The tangent at a point P of a curve meets the y-axis at A, and the line parallel to y-axis at A, and the line parallel to y-axis through P meets the x-axis at B. If area of `DeltaOAB` is constant (O being the origin), Then the curve is

To solve the problem, we need to find the equation of the curve given that the area of triangle OAB is constant, where O is the origin, A is the point where the tangent at point P meets the y-axis, and B is the point where the line parallel to the y-axis at A meets the x-axis. ### Step-by-Step Solution: 1. **Understanding the Geometry**: - Let the coordinates of point P on the curve be \( P(x_1, y_1) \). - The tangent at point P meets the y-axis at point A, which has coordinates \( A(0, y_1 - m x_1) \), where \( m \) is the slope of the tangent at P. - The line parallel to the y-axis through point A meets the x-axis at point B, which has coordinates \( B(0, 0) \). 2. **Area of Triangle OAB**: - The area of triangle OAB can be expressed as: \[ \text{Area} = \frac{1}{2} \times \text{base} \times \text{height} \] - Here, the base is the distance from O to B (which is 0) and the height is the distance from O to A (which is \( y_1 - m x_1 \)). - Therefore, the area can be expressed as: \[ \text{Area} = \frac{1}{2} \times 0 \times (y_1 - m x_1) = 0 \] - However, we need to consider the area of triangle OAP, which is: \[ \text{Area} = \frac{1}{2} \times x_1 \times y_1 \] 3. **Setting the Area to be Constant**: - Since the area of triangle OAP is constant, we can write: \[ \frac{1}{2} x_1 y_1 = C \] - This implies: \[ x_1 y_1 = 2C \] - Let's denote \( 2C \) as a constant \( k \), thus: \[ x_1 y_1 = k \] 4. **Differentiating the Equation**: - Differentiate both sides with respect to \( x \): \[ y + x \frac{dy}{dx} = 0 \] - Rearranging gives: \[ \frac{dy}{dx} = -\frac{y}{x} \] 5. **Solving the Differential Equation**: - This is a separable differential equation.
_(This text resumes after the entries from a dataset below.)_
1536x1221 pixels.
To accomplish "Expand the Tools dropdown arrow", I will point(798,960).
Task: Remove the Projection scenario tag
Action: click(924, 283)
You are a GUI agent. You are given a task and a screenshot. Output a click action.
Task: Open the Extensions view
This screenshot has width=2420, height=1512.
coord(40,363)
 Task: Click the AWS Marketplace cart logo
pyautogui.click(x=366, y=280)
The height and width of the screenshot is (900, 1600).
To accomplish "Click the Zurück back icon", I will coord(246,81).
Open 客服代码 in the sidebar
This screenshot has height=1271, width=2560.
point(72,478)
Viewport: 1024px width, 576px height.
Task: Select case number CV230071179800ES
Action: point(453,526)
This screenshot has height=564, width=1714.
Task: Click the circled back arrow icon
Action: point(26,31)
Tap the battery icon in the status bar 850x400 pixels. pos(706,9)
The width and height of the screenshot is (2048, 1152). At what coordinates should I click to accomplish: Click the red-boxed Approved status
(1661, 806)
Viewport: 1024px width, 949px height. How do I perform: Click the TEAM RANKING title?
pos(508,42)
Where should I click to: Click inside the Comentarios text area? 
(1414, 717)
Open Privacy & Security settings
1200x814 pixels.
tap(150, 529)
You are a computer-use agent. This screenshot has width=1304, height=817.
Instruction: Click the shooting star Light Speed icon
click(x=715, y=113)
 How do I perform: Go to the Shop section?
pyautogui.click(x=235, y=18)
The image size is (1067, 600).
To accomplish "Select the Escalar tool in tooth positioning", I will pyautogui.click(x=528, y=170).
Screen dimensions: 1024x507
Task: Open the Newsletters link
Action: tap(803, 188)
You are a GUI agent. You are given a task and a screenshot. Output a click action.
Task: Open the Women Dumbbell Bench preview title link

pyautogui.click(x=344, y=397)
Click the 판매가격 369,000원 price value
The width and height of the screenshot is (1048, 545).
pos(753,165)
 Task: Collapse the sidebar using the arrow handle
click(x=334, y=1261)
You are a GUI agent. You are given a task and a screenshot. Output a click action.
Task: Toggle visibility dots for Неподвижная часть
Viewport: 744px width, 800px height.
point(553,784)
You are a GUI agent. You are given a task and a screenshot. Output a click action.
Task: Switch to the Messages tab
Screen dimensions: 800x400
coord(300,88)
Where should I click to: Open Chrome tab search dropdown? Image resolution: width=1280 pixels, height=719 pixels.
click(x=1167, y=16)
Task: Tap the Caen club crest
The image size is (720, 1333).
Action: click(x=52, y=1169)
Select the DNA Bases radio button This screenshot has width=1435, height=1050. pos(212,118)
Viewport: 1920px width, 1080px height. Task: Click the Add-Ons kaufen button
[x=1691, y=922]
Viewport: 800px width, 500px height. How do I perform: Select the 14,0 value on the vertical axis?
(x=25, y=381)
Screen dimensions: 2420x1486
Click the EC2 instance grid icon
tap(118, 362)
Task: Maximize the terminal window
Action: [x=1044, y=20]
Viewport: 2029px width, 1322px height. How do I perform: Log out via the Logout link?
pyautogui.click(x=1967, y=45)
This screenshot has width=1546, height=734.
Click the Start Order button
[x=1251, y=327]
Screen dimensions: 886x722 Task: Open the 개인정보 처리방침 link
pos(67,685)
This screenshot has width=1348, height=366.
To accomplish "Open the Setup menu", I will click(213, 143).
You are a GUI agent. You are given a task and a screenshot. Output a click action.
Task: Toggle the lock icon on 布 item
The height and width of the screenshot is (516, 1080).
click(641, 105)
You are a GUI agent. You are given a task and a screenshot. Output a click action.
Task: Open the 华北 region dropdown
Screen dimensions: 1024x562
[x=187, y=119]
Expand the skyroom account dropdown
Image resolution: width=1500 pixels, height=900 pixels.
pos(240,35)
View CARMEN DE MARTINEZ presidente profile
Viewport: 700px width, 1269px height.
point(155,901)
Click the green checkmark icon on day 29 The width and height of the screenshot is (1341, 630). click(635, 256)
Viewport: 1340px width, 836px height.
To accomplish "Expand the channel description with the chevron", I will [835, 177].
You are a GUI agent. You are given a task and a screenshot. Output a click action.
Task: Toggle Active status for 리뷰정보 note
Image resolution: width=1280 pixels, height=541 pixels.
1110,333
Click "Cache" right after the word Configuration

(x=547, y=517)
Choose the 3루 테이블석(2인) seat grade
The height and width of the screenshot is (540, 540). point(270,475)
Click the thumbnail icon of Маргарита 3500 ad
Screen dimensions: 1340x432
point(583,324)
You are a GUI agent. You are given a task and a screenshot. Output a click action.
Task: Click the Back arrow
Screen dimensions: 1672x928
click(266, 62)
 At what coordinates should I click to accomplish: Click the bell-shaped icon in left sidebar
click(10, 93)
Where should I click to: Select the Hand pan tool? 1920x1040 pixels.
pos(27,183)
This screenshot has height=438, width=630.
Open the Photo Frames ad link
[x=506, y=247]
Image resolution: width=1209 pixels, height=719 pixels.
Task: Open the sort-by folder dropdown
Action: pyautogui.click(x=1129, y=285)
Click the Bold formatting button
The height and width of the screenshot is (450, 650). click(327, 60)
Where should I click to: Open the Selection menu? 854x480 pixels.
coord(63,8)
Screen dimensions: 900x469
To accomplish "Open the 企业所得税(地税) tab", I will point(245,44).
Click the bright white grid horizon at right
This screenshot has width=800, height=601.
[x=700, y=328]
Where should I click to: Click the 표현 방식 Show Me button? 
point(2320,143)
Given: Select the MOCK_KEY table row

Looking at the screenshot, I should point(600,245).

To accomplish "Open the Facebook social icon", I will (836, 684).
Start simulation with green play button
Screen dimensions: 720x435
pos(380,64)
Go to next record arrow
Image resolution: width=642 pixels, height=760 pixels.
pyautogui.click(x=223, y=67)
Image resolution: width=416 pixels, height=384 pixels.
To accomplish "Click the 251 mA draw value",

We can separate variables: \[ \frac{dy}{y} = -\frac{dx}{x} \] - Integrating both sides: \[ \ln |y| = -\ln |x| + C_1 \] - Exponentiating gives: \[ |y| = \frac{C}{|x|} \] - Thus, we can express this as: \[ y = \frac{k}{x} \] - Where \( k \) is a constant. 6. **Conclusion**: - The equation of the curve is: \[ y = \frac{k}{x} \] - This represents a rectangular hyperbola.